## BEGIN Supplied records

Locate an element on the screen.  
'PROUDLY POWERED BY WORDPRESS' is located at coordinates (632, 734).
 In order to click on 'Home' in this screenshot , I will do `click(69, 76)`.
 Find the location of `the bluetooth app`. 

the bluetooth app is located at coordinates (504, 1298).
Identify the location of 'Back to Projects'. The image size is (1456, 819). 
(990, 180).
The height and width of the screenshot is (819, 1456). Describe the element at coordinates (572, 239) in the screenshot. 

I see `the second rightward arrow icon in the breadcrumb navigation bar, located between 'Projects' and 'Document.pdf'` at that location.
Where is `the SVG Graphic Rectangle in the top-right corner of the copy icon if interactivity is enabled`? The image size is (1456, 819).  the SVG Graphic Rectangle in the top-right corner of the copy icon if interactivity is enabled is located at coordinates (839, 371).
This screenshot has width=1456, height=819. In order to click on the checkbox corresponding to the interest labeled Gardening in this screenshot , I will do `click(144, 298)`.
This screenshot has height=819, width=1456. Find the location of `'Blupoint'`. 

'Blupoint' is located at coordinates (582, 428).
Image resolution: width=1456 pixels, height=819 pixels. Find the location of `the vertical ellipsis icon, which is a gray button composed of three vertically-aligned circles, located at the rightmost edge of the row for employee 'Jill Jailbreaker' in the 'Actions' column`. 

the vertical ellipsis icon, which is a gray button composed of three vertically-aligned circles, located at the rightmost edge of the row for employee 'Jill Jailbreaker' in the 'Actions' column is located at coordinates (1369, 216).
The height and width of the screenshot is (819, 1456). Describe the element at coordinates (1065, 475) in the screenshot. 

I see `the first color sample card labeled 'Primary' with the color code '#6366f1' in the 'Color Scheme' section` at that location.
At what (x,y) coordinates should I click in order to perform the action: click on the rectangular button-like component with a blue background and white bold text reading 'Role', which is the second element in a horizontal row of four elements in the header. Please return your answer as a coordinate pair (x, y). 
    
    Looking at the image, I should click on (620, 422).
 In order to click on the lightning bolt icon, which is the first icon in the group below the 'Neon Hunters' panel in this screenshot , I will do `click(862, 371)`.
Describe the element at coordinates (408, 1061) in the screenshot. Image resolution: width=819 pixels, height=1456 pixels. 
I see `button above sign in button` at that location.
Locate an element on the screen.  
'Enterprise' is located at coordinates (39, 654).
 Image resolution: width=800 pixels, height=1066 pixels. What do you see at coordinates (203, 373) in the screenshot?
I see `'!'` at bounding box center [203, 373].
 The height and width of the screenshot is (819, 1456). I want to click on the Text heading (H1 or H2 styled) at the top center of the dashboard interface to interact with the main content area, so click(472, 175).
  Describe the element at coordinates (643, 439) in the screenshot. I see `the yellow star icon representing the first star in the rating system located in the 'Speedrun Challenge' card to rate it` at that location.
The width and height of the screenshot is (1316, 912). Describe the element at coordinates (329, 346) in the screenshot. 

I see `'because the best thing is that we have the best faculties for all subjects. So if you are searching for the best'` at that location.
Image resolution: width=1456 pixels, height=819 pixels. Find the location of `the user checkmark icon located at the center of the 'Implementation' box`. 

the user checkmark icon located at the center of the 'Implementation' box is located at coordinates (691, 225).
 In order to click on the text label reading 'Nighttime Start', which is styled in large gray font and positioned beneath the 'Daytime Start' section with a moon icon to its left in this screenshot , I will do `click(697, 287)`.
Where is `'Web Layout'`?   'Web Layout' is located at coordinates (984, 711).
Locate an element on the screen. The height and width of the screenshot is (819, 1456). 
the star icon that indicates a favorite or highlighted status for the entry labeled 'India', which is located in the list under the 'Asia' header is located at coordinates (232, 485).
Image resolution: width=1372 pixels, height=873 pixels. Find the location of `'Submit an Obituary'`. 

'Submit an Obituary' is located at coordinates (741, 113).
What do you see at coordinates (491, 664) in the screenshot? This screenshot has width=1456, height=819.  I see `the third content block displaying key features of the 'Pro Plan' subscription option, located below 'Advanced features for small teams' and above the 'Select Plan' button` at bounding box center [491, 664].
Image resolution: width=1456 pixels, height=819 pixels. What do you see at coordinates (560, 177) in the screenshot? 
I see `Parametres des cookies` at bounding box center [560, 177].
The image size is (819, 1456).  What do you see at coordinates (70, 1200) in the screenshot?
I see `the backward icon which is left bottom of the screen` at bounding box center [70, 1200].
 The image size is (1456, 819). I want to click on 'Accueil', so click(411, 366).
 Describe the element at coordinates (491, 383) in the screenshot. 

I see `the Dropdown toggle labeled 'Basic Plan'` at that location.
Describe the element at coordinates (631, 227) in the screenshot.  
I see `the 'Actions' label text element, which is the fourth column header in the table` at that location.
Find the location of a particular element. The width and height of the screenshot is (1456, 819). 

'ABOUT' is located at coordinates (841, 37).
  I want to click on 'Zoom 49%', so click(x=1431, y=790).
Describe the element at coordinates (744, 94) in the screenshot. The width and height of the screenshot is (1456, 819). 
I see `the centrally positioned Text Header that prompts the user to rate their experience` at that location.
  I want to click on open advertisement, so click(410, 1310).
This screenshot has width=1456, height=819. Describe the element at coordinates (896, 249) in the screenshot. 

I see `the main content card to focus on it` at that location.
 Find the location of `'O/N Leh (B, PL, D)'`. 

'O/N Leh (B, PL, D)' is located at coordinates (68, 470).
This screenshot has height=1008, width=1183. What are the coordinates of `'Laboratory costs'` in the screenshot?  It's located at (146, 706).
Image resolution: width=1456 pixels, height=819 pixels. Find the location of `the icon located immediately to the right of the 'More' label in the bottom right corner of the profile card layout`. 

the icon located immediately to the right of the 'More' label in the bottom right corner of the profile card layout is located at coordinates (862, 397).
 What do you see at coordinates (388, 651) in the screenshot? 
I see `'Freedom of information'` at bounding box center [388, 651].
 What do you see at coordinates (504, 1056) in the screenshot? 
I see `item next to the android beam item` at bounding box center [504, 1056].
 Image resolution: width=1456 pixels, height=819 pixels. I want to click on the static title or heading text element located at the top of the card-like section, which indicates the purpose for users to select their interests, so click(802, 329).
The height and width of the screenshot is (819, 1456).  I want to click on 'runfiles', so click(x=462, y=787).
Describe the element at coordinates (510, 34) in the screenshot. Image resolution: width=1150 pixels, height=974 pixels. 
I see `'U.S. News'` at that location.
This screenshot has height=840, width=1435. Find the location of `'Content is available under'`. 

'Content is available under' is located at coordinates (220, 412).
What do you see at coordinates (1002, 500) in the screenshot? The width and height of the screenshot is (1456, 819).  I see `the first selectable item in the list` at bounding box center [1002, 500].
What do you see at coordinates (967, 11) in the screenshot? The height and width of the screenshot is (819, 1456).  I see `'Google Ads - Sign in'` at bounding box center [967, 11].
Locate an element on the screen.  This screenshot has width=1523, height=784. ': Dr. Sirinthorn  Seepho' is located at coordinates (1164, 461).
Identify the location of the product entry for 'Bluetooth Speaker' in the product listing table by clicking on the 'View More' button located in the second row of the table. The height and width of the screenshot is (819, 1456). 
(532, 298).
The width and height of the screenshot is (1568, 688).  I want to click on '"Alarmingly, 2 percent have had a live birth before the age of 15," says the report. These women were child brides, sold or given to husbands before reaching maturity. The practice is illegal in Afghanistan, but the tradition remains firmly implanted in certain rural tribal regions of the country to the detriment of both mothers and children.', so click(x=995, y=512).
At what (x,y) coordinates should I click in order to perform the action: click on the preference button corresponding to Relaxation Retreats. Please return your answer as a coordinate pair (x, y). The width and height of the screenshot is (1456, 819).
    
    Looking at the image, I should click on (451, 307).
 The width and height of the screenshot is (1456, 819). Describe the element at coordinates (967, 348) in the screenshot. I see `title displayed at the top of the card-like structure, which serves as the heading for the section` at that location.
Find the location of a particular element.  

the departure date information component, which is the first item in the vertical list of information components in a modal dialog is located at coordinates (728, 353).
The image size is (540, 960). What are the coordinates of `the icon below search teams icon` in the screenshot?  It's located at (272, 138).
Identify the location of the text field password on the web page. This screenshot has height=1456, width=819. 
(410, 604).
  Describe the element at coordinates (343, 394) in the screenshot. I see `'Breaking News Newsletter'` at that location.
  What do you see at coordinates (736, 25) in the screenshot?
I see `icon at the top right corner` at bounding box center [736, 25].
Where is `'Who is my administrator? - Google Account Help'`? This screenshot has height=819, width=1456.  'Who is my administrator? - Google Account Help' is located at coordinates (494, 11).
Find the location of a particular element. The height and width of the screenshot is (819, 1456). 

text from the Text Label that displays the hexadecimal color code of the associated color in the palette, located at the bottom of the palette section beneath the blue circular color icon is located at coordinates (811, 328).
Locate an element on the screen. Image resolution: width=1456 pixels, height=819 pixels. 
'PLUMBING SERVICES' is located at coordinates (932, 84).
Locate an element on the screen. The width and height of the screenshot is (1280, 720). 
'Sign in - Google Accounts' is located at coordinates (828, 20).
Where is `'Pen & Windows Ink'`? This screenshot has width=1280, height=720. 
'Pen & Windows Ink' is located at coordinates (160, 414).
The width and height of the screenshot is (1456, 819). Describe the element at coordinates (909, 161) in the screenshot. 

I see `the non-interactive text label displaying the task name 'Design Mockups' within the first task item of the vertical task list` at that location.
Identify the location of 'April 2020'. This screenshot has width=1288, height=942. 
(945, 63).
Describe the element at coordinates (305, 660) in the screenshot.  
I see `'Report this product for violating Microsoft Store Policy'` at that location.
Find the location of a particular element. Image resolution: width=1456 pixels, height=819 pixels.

## END Supplied records

▸ Given instruction
Replace "screenshot" with "image" in the items from the line with "has width=1280, height=720." up to and including the line with "coordinates (160, 414).", and write out only those lines with nothing else changed.

▸ Task result
Where is `'Pen & Windows Ink'`? This image has width=1280, height=720. 
'Pen & Windows Ink' is located at coordinates (160, 414).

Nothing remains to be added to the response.